Emotion regulation and its relationships with personality and QoL

Often, individuals’ behaviors, cognitions, and feelings are influenced by basic regulatory tendencies that are associated with the personality of the person. These self-regulating tendencies are related to processes of emotion regulation (DeYoung et al. 2010). Emotion regulation has been defined as a process of initiating, avoiding, inhibiting, maintaining, or modulating the occurrence, form, intensity, or duration of affective states, emotion-related physiological or attentional processes, and/or behavioral concomitants of emotion (Reicherts et al. 2012). Emotion regulation has been found to be of high importance when it comes to adapting to various situations in order to meet the expectations of social and cultural environments (Eisenberg and Spinrad 2004).

Considering the relationship between personality and emotion regulation, studies indicate that individuals high in neuroticism, which encompasses impulsivity, are often low in self-control and impulse regulation and show a tendency to act without thought or planning (Hoyle 2006; Wismeijer and van Assen 2008). Neurotic people also exhibit high behavioral inhibition and negative self-evaluation, which can lead to underestimating progress in goal pursuit (Little and Chambers 2004). As such, poor self-regulation may stem from either under- or overcontrol (Hoyle and Gallagher 2015). Moreover, neuroticism is associated with a style of self-reflection that is ruminative and ego involved that could negatively influence the individual’s QoL (Norem and Chang 2002; Field et al. 2010).
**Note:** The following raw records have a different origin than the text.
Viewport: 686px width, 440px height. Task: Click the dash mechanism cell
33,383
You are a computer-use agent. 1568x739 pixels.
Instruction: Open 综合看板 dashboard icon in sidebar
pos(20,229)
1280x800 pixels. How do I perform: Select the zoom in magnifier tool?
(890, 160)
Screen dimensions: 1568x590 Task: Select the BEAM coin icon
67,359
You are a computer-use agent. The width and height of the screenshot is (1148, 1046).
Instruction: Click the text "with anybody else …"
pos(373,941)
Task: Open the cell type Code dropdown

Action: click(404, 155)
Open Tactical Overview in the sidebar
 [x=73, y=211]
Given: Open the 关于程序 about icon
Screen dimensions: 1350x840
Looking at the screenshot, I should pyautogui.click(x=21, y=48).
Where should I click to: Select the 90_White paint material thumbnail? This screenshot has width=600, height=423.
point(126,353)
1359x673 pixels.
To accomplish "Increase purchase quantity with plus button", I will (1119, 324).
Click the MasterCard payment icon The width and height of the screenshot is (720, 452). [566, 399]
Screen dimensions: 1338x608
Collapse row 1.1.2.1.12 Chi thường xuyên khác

Extraversion, besides indicating the tendency of being open towards others and appreciating social contact, is also characterized by experiencing positive emotions that include energy and optimism (Costa and McCrae 1992; Schaefer et al. 2004). These emotional resources are required to initiate and persist in coping efforts, which should facilitate the better use of coping strategies such as problem solving and seeking support (Vollrath 2001). For example, an extroverted person may become less quickly frusterated and may remain focused during problem solving because may rely more easily on emotional social support to regulate emotions (Kokkonen and Pulkkinen 2001). Suls and Martin (2005) found that extraversion was associated with low stress-reactivity and positive appraisals of available coping resources. Moreover, extraversion is related to subjective well-being, which seems to be associated with the fact that extravert people are more likely to selectively attend to positive information and dwell on positive events, all of which are strategies that promote and increase in positive affect, and therefore their QoL (Tamir 2009).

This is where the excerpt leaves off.